Soyinka’s Nietzschean Bacchae: can we find nineteenth-century continental philosophy in a twentieth-century postcolonial tragedy?
Adam Lecznar (UCL)
The Bacchae of Euripides: A Communion Rite (1973), written by the Nobel Prize
winning Nigerian playwright Wole Soyinka and commissioned by the National
Theatre in London enacts a convergence of European, African and ancient
contexts and influences. Though this convergence has been studied extensively
for its ramifications for the postcolonial significance of Soyinka’s drama, I want
to extend the analysis to cover another contributing influence that is often
invoked but never fully scrutinised: that of the nineteenth-century German
philosopher Friedrich Nietzsche (1844-1900).

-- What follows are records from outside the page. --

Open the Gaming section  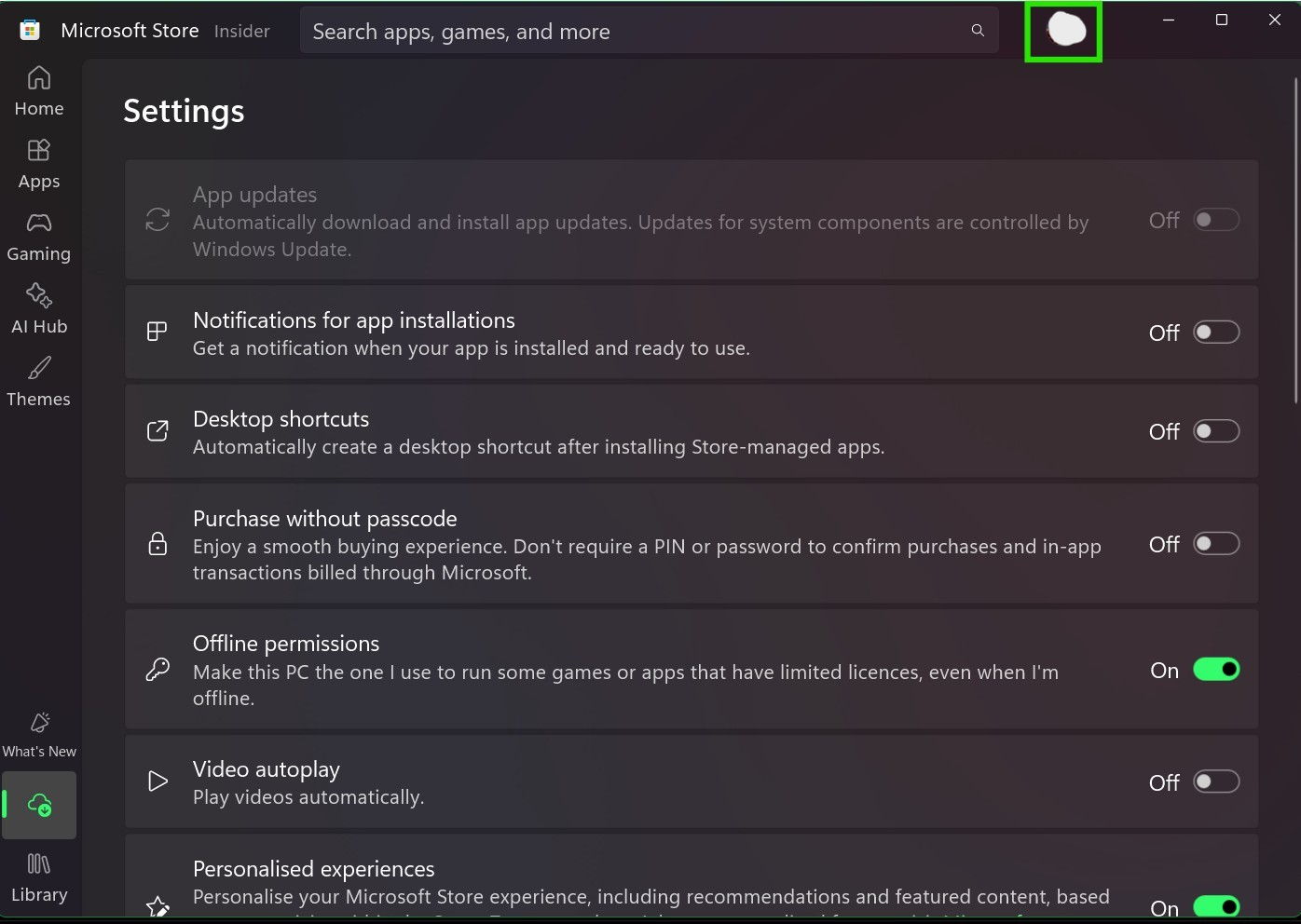tap(39, 236)
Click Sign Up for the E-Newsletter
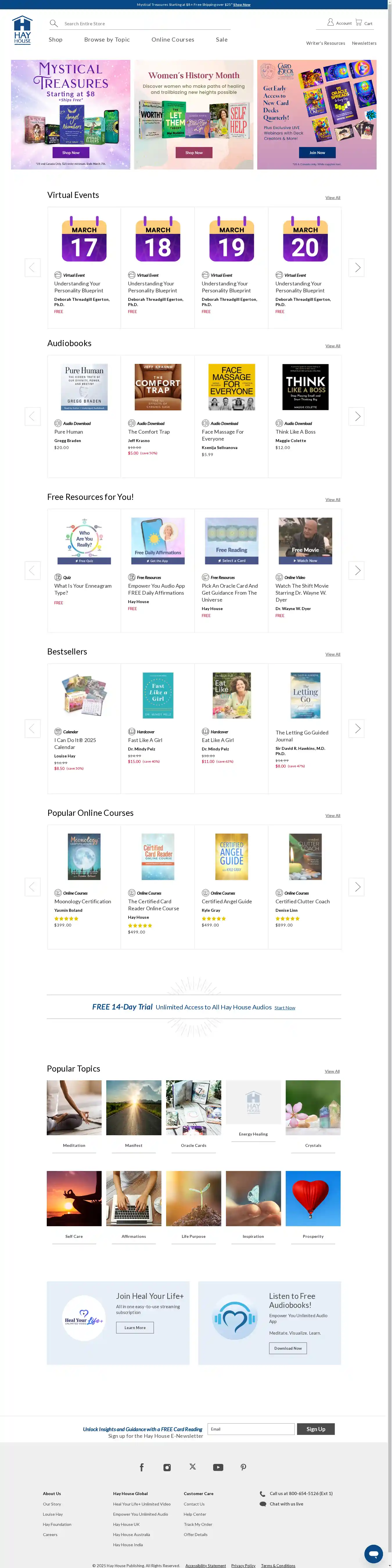 click(315, 1429)
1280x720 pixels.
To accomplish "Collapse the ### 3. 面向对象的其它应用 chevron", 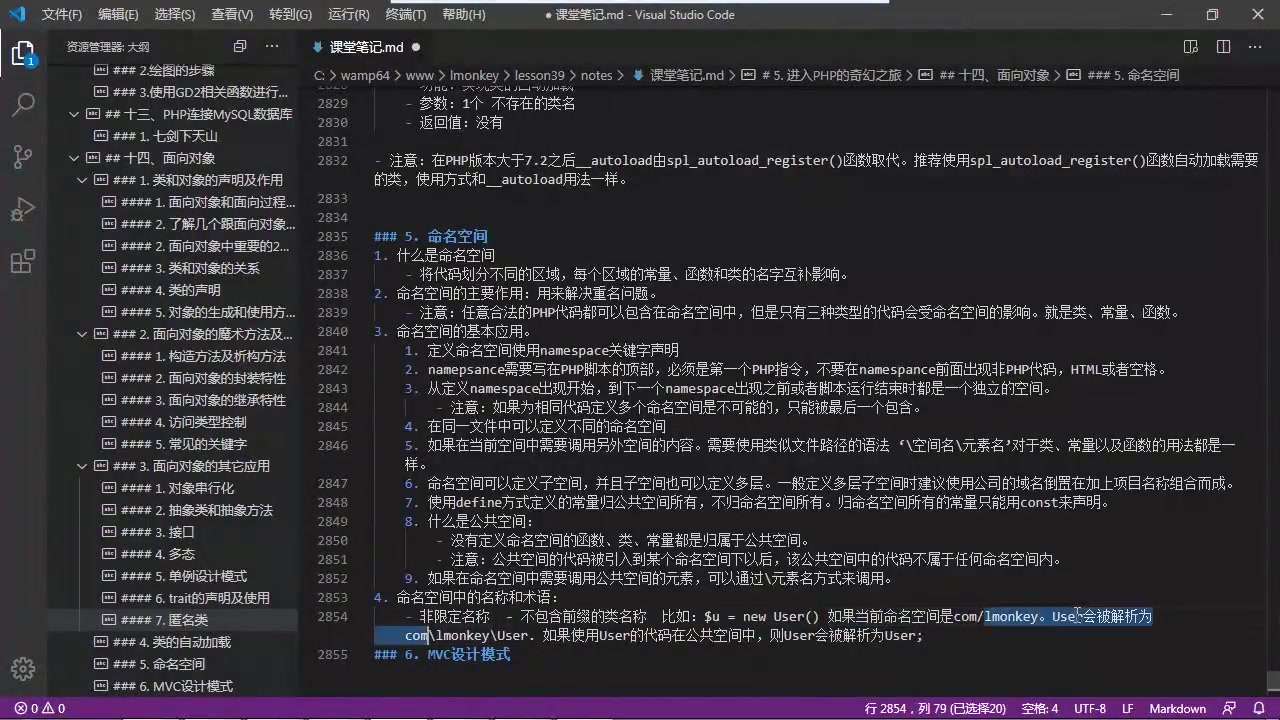I will [82, 466].
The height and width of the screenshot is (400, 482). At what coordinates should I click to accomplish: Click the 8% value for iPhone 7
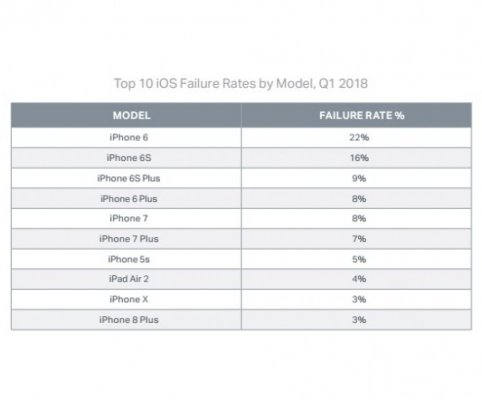pyautogui.click(x=359, y=218)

My point of departure will be Wole Soyinka’s essay The Fourth Stage: Through
the Mysteries of Ogun to the Origin of Yoruba Tragedy (1969) where he displays
his most extensive engagement with Nietzsche’s thought. The paper will seek
to explore the dynamics of this engagement, addressing how Soyinka became
interested in Nietzsche, and how this interest found its way into his adaptation of
Euripides. The fact that Soyinka refers solely to Nietzsche’s The Birth of Tragedy
(1872) also points towards another intersection between the two intellectuals:
their interest in the ancient Greek god Dionysus. By locating this Dionysiac
nexus in its historical context, during the broader resurgence of Nietzsche’s
popularity during the 1960s and 1970s, I hope to give a fuller account of
Nietzsche’s influence on Soyinka’s Bacchae than has previously been available, or
attempted, while simultaneously bringing out the remarkable synergy between
these two appropriations of the drama. I will also offer some thoughts on how
important it is to acknowledge the full range of contexts that a reception of
ancient Greek tragedy can contain and draw upon. In this case, we should not
be content to label Soyinka’s text as ‘postcolonial’ without probing the complex
of determinative intellectual influences that exercised Soyinka at the point of its
creation.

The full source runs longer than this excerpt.